Paweł Mocek: Bena Simmonsa. Sixers postawią po prostu na najlepszego zawodnika w drafcie i będzie nim prawdopodobnie Simmons. Philly przyda się kolejny ball-handler, który będzie potrafił rozegrać piłkę z high-post, a także wchodzić pod kosz i kończyć lub odrzucać na obwód… tylko do kogo. O to Bryan Colangelo będzie już musiał zadbać w trakcie wolnej agentury lub w kolejnych wyborach w drafcie 2016.
Dominik Kędzierawski: Upierałem (upieram dalej) się przy Ingramie, ale szczerze, obaj są świetnym wyborem dla Sixers, obaj oferując ciekawe koncepty budowy projektu Phila.

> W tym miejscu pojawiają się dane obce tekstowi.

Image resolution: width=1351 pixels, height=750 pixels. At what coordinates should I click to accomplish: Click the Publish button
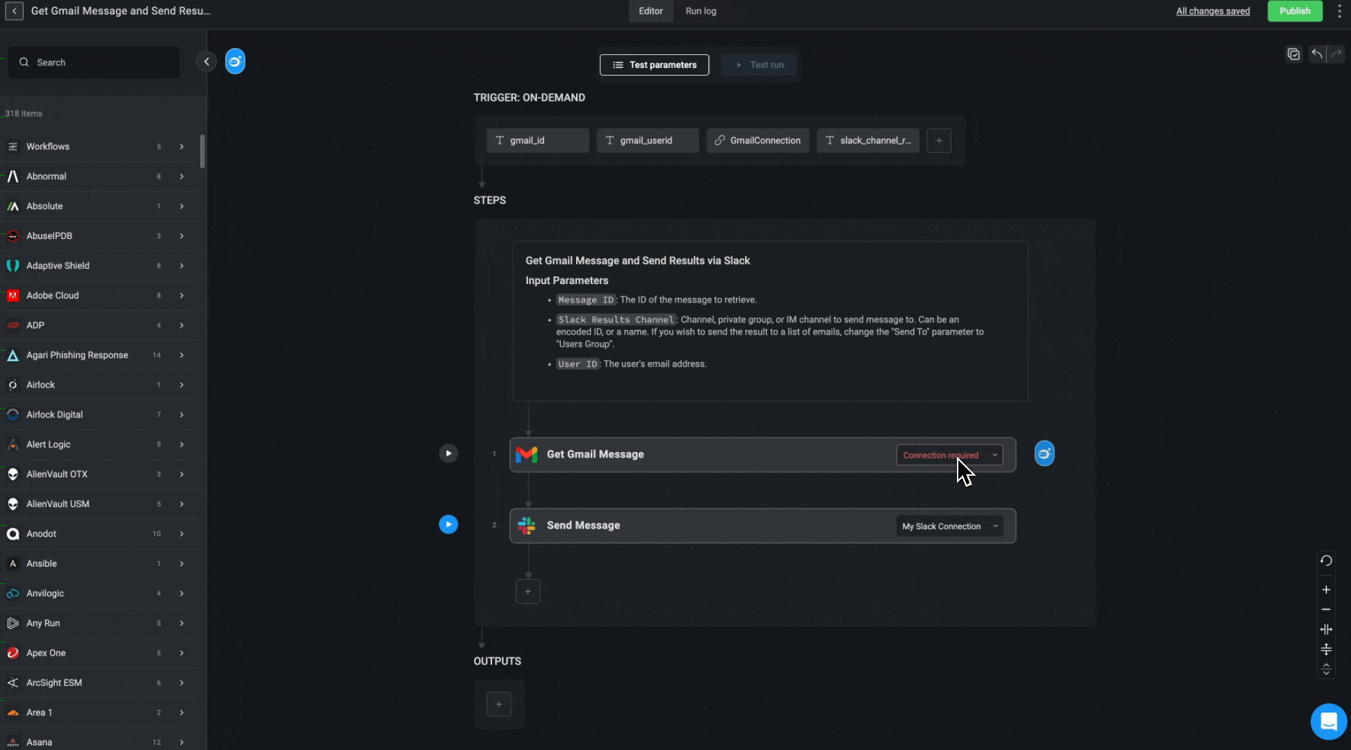(1294, 11)
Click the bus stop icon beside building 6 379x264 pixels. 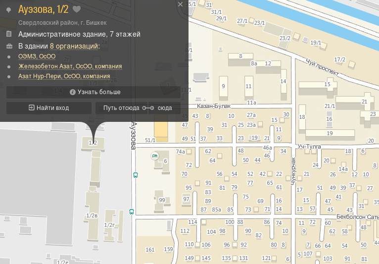[135, 175]
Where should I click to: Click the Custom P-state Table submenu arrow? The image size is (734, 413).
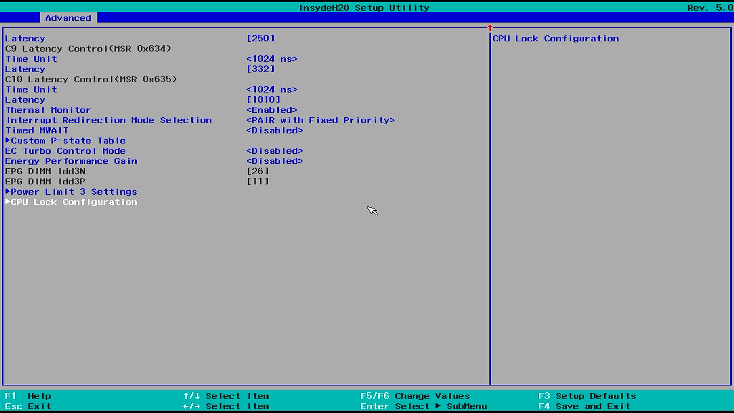click(8, 140)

Pozwolę sobie rozpisać dlaczego.
Biorą Simmonsa – zakładając iż w Philly mają trochę oleju w głowie, Australijczyk będzie pełnił rolę Giannisa z końcówki sezonu – czyli PG. Łatają rozegranie i odhaczają kolejną pozycję jako gotową, jednocześnie otrzymując ogromną przewagę na obwodzie. W przyszłym sezonie po raz ostatni są na dnie i wybierają na SG/SF kogoś z duetu Josh Jackson/Jayson Tatum.
Biorą Ingrama – łatają SG/SF, gdziekolwiek go nie planują wstawić. Dostają „Duranta biednych”, w postaci ogarniętego chłopaka. W przyszłym roku łatają PG kimkolwiek z duetu Fox/Monk.
Woy: Potencjał większy widzę u Simmonsa , natomiast mogą zdecydować inne względy, o których już w forumowiczami dyskutowaliśmy. Pierwsza plotka głosi, iż Simmons chce do Lakers, Lakers chcą Simmonsa (plus kontrakt z Nike). Druga plotka głosi, że Brown ma dobre relacje z ojcem Simmonsa i dlatego przekona rodaka do gry w najsłabszej drużynie NBA. Co z tego wyjdzie? Czas pokaże:-)
5. Kiedy realnie Sixers zaczną walczyć o play off? Czy zmiana z Hinkiego na Colangelo wyjdzie zespołowi na lepsze?
BigAl: Hinkie to była zmora Philadelphii, fani tego klubu już dawno mówili o wyrzuceniu go z organizacji. Patrząc na jego ruchy kadrowe, można było mieć co najmniej wątpliwości. Zatem każdy będzie lepszy. Colangelo powinien się sprawdzić. Realnie daję 2-3 sezony na „normalizację” w klubie. Walka o PO za 3-4 lata.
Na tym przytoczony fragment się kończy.